## TRY IT
Please repeat exactly, and only, the lines from the one containing "Instruction: Open the" through the end of the records below, with no pictures.

MATERIAL PROVIDED Start Marker

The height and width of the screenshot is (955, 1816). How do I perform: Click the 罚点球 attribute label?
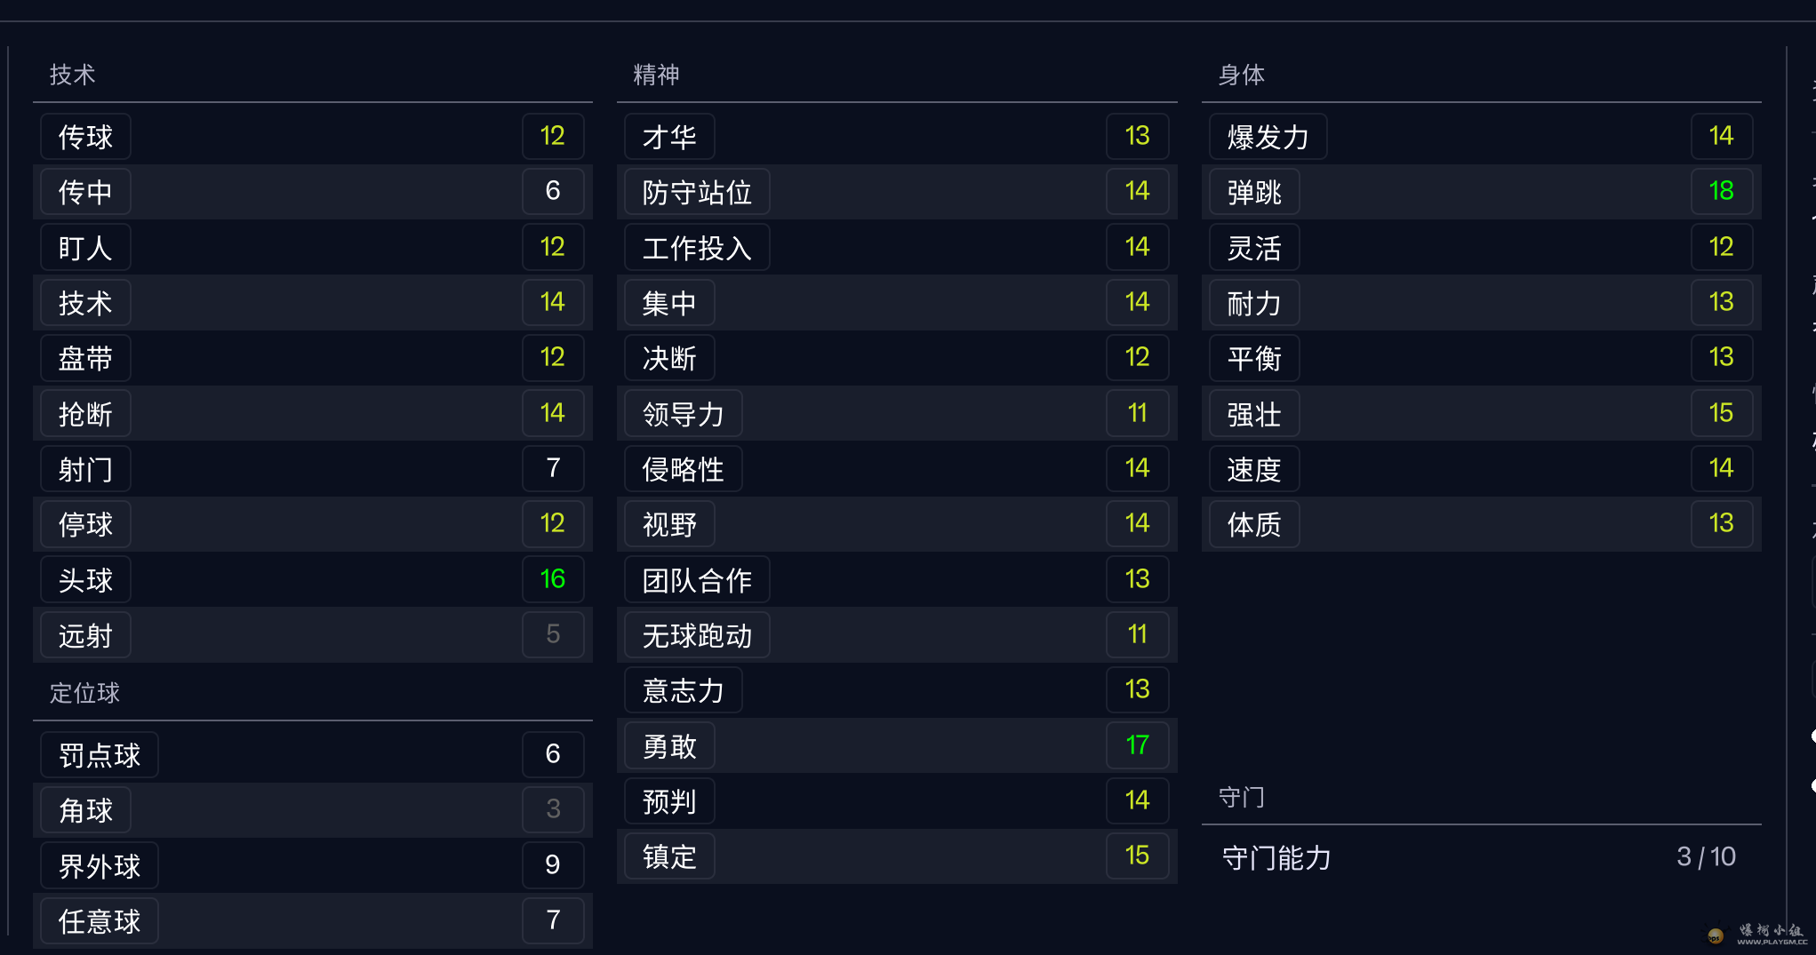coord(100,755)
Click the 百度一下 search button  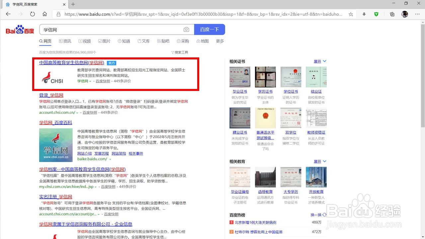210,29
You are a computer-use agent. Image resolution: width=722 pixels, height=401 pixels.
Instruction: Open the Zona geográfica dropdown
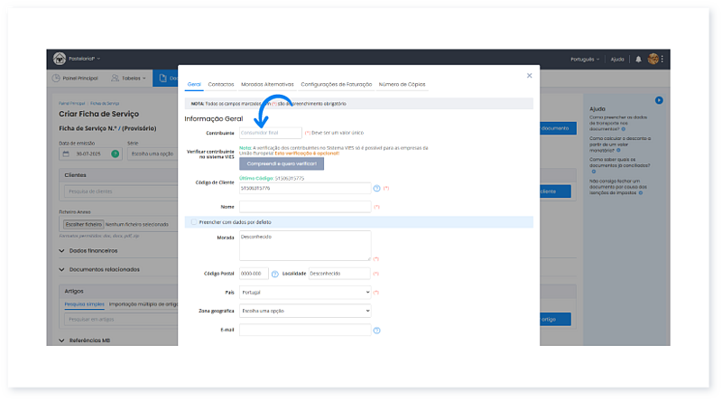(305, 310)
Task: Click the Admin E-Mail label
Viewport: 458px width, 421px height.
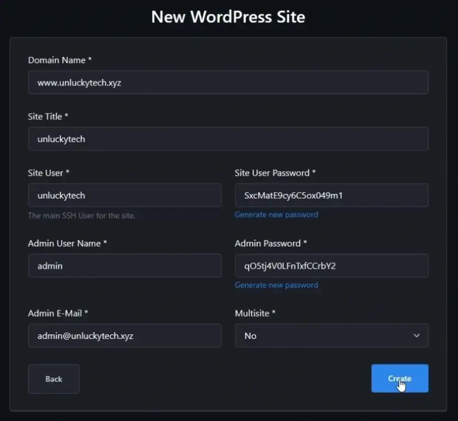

MATERIAL PROVIDED End Marker

## EXERCISE RESULT
Instruction: Open the Zona geográfica dropdown
(305, 310)
Task: Click the Admin E-Mail label
Viewport: 458px width, 421px height.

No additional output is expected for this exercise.